Y todo esto, repito, en boca de una absoluta simpatizante del movimiento nacionalista irlandés, pero que procura no olvidar que, antes que la bandera de Irlanda, estuvieron allí los propios irlandeses, que son por los que realmente merece la pena luchar, independientemente de la bandera que veneren.
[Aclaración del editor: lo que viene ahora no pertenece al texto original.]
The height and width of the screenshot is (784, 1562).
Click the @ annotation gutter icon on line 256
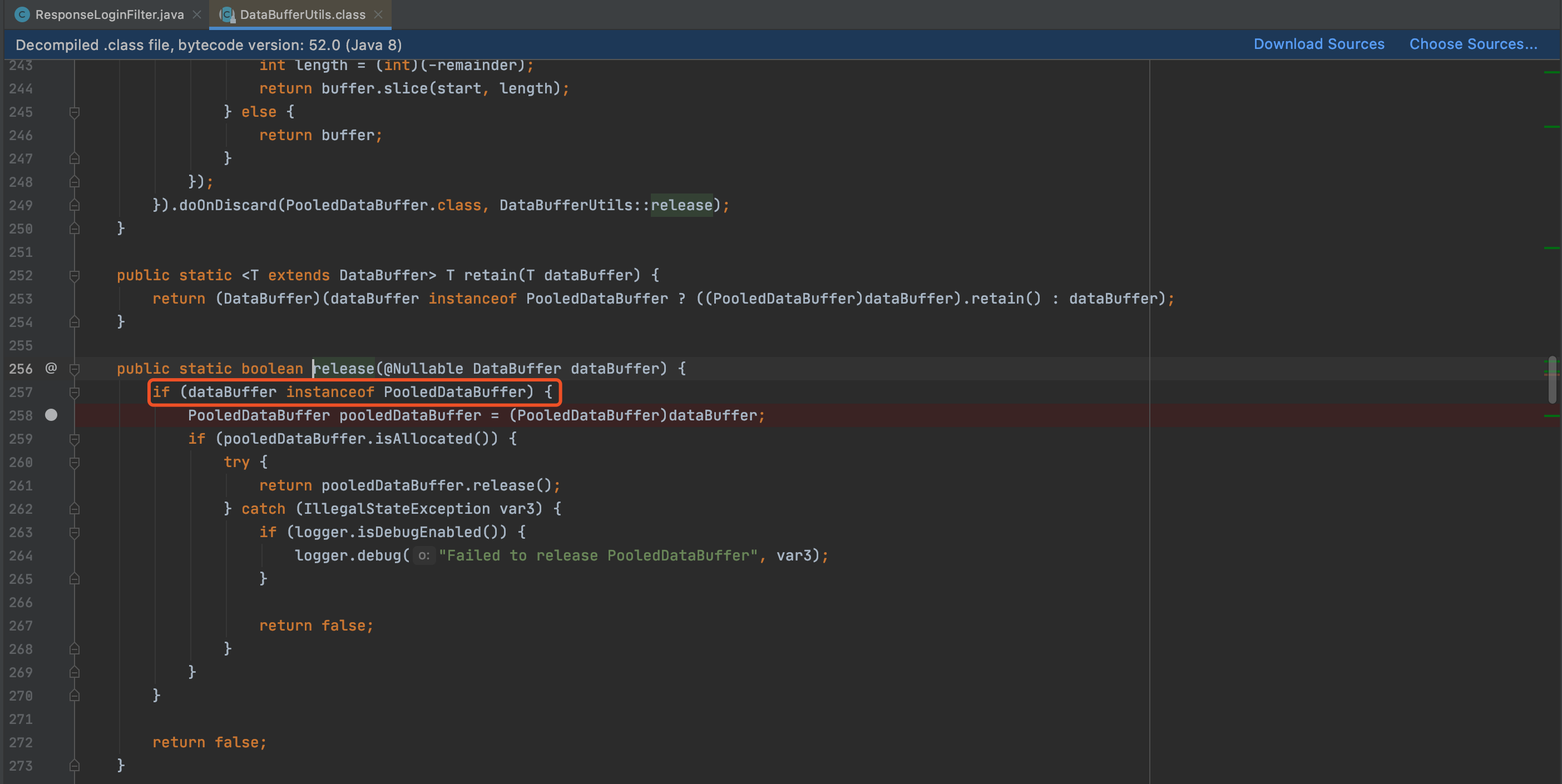52,368
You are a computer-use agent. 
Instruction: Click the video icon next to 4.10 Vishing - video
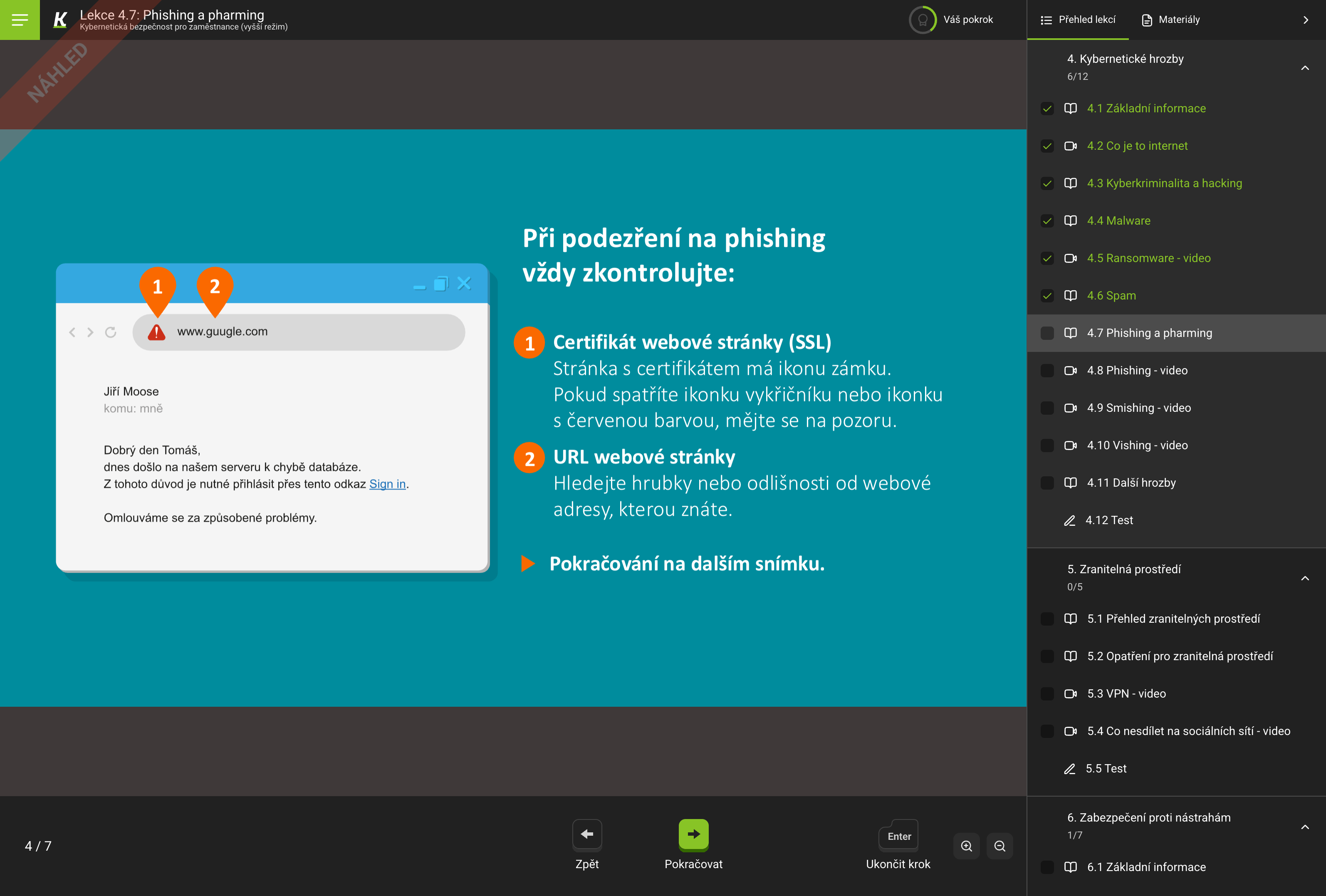(x=1071, y=445)
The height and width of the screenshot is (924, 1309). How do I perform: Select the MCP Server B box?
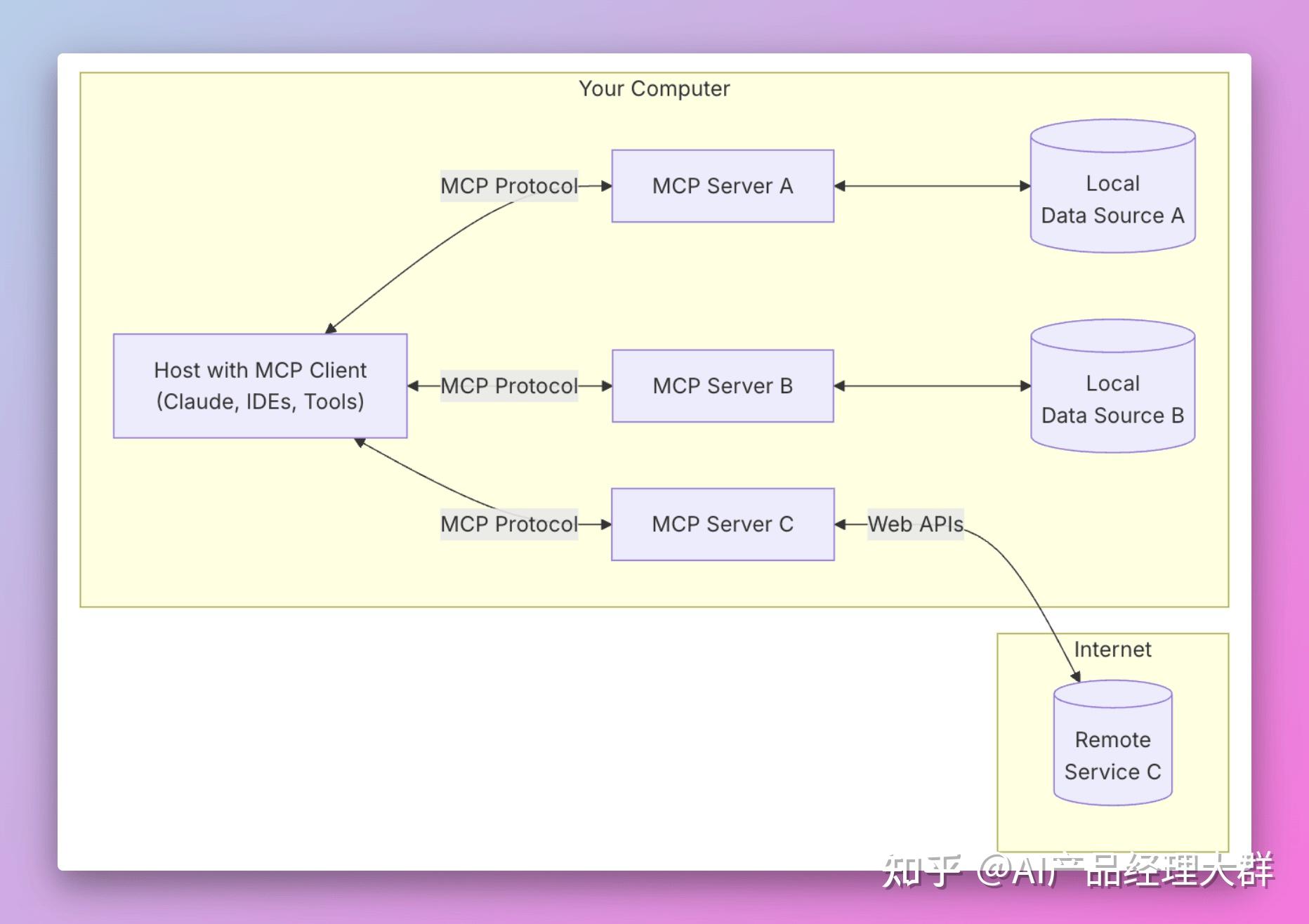[722, 385]
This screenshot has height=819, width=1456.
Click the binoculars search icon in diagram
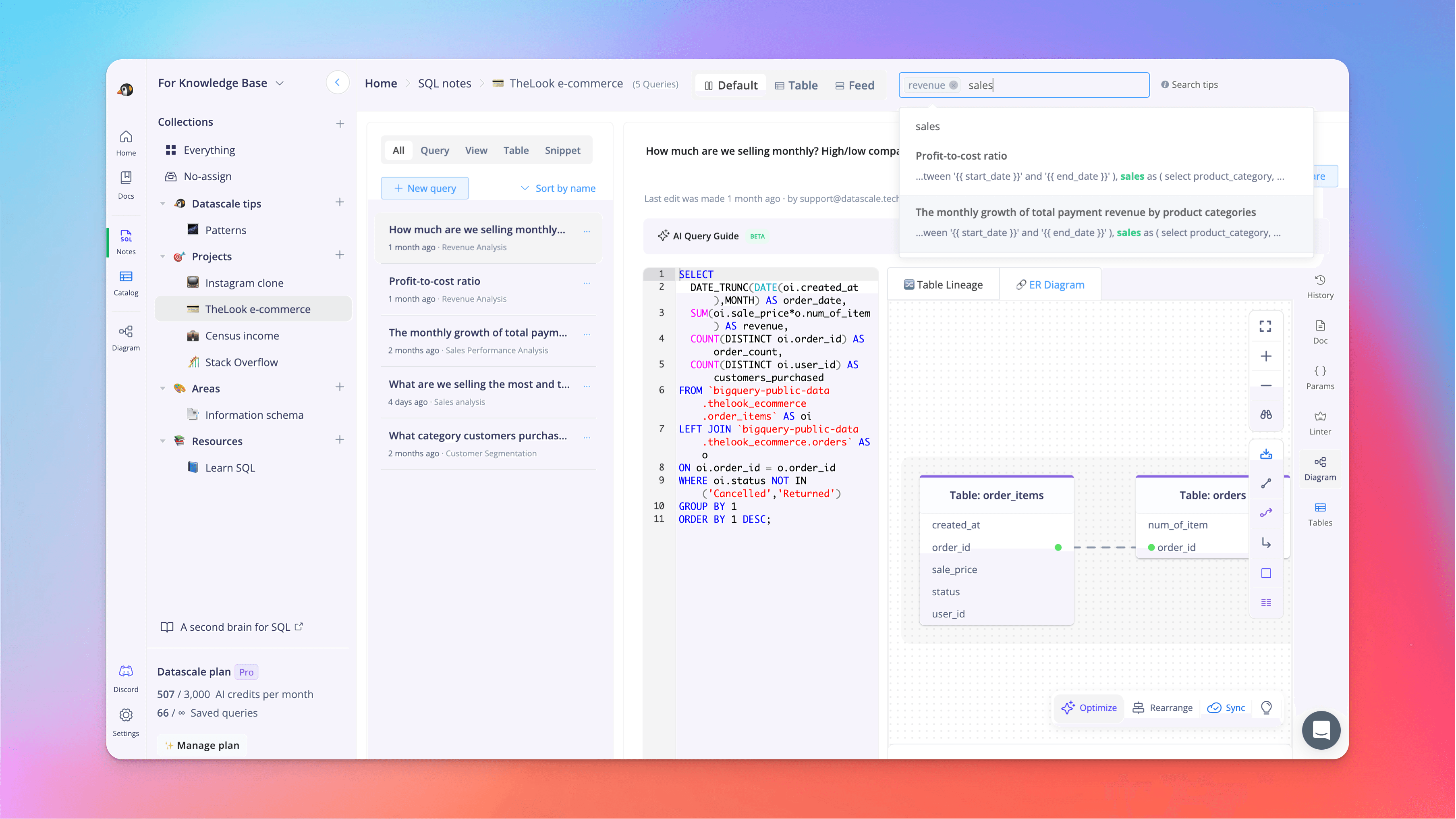point(1265,415)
* Nota informativa: en la Guerra Civil irlandesa, librada en 1922-23, hubo dos posturas, dos bandos, uno a favor y otro en contra del llamado Tratado Anglo-Irlandés, que fue a su vez el fruto más honroso que el imperio británico le concedió a Irlanda para terminar con la Guerra de la Independencia, librada en 1919-21 entre Irlanda y Gran Bretaña. Según este Tratado, Irlanda pasaría a ser parte de la Commonwealth, debería doblegarse ante la Corona Británica, aceptar su simbología y aceptar un gobernador supremo que representaría a Gran Bretaña en Irlanda, aunque el país mantendría cierto control sobre su economía y su ejército propios. Personalmente, los términos me parecen bastante razonables para las pérdidas que Irlanda sufrió en la Guerra de la Independencia, pero la división interna también me parece muy razonable ya que todas esas pérdidas (o sea, bajas irlandesas) habían luchado por una mayor libertad y por un estatus de estado propio, y no doblegado ante el invasor vecino. Como puede verse, ninguna tontería. Y yo sigo sin estar muy segura de qué postura habría apoyado en esa época, porque por mucho que el corazón me diga una cosa, la razón me recuerda que no todo es blanco o negro.